Uli Hoeneß wird am 29. Februar vorzeitig aus der Haft entlassen

Dienstag, 19 Januar 2016 19:25
Uli Hoeneß Uli Hoeneß Quelle: de.wikipedia.org | Foto: Harald Bischoff | CC BY-SA 3.0

München - Anfang November letzten Jahres stellte der frühere Präsident des FC Bayern München, Uli Hoeneß, einen Antrag auf Haftverkürzung, dem das Landgericht Augsburg jetzt stattgegeben hat. Schon am 29. Februar wird Hoeneß vorzeitig aus der Haft entlassen.

Wie das Landgericht Augsburg mitteilt, lägen die gesetzlichen Voraussetzungen für die Zustimmung zum Antrag auf „Halbstrafe“ vor. Die Bewährungszeit wurde auf drei Jahre mit der Auflage festgesetzt, dass Hoeneß einen möglichen Wohnortwechsel bei der Strafvollstreckungskammer anzeigt. In der Gerichtsmitteilung heißt es, bei der Entscheidung für die vorzeitige Haftentlassung seien „die Persönlichkeit des Verurteilten, sein Vorleben, die Umstände seiner Tat, sein Verhalten im Vollzug und seine Lebensverhältnisse“ berücksichtigt worden.

Hoeneß kommt nach der Entscheidung der Landrichter bereits nach 21 Monaten Haft frei. Gewöhnlich werden Haftstrafen selbst bei guter Führung frühestens nach zwei Dritteln der Haftzeit zur Bewährung ausgesetzt. Somit hätte der ehemalige Bayern-München-Präsident eigentlich zwei Jahre und vier Monate seiner Strafe absitzen müssen.

Mitte März 2014 hatte das Landgericht München den Fußball-Manager wegen siebenfacher Steuerhinterziehung zu drei Jahren und sechs Monaten Haft verurteilt. Uli Hoeneß hatte den deutschen Steuerbehörden auf einem Schweizer Geheimkonto mindestens 28,5 Millionen Euro Steuern vorenthalten. Eine Selbstanzeige im Januar 2013 sollte schadensbegrenzend wirken, wurde vom Gericht jedoch als unzureichend gewertet.

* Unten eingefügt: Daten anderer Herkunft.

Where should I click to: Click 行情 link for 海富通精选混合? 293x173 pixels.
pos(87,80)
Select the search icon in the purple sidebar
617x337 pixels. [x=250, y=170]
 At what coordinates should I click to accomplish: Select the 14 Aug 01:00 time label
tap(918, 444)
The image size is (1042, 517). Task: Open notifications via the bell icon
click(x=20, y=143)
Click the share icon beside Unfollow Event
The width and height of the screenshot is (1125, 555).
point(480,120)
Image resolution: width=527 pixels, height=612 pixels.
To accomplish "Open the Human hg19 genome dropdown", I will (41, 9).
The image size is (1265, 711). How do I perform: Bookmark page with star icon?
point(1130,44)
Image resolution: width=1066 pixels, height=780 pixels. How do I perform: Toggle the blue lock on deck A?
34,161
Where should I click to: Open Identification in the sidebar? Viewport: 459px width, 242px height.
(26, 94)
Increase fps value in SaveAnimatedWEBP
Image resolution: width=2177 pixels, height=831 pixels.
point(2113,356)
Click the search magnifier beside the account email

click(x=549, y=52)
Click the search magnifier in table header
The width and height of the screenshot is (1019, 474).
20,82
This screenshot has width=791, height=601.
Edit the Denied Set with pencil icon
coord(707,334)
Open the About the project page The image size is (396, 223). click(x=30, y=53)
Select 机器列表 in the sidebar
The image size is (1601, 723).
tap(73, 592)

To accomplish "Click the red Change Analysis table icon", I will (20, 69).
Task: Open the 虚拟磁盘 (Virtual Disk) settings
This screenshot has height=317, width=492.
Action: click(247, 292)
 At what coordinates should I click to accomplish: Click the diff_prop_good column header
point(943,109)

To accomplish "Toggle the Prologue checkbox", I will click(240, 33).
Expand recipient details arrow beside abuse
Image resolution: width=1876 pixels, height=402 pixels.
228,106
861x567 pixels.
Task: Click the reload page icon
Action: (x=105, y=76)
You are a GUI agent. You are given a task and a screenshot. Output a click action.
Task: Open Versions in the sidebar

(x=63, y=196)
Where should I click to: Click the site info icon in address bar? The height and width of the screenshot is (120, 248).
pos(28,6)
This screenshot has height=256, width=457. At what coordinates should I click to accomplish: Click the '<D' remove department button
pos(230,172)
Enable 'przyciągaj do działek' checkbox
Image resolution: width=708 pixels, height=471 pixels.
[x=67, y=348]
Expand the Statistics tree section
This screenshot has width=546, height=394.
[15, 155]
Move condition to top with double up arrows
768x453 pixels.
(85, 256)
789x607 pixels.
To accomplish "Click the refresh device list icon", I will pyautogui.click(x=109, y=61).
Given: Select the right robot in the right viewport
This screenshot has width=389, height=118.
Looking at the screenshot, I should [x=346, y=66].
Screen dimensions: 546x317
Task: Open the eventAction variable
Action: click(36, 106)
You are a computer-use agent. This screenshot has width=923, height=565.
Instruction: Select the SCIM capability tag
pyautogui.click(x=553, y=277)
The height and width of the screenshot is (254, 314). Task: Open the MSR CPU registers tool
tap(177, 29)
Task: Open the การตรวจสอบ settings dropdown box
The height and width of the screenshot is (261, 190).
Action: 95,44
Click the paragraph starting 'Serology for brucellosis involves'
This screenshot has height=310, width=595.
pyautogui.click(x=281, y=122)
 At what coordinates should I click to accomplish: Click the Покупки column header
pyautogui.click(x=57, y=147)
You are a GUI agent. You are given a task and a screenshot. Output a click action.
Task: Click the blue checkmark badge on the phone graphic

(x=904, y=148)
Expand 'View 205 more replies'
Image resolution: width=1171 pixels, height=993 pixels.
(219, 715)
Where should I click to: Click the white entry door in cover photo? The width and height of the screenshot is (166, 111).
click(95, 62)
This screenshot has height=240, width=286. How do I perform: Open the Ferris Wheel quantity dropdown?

Erst am 2. Juni 2014 und damit zehn Wochen nach der Verurteilung musste Hoeneß seine Haftstrafe in der Justizvollzugsanstalt Landsberg antreten. Haftvergünstigungen für Hoeneß hatten in der Öffentlichkeit vielfach für Unverständnis gesorgt. Über Weihnachten und Silvester 2014 wurde dem Fußball-Manager beispielsweise Hafturlaub genehmigt, so dass er den Jahreswechsel bei seiner Familie in Bad Wiessee verbringen konnte.

Anfang Januar 2015 nahm Hoeneß eine Tätigkeit in der Jugendabteilung seines Fußballclubs auf, nachdem der 64-Jährige in den offenen Vollzug des Freigängerhauses Rothenfeld in Andechs verlegt worden war. In diese Außenstelle des Landsberger Gefängnisses musste Hoeneß wochentags nur zum Schlafen zurückkehren und konnte die Wochenenden bei seiner Familie verbringen.

Hoeneß werden Ambitionen auf eine Rückkehr ins Präsidentenamt des FC Bayern München nachgesagt. Sein Nachfolger Karl Hopfner erklärte schon vor Monaten, in diesem Fall selbst nicht wieder kandidieren zu wollen.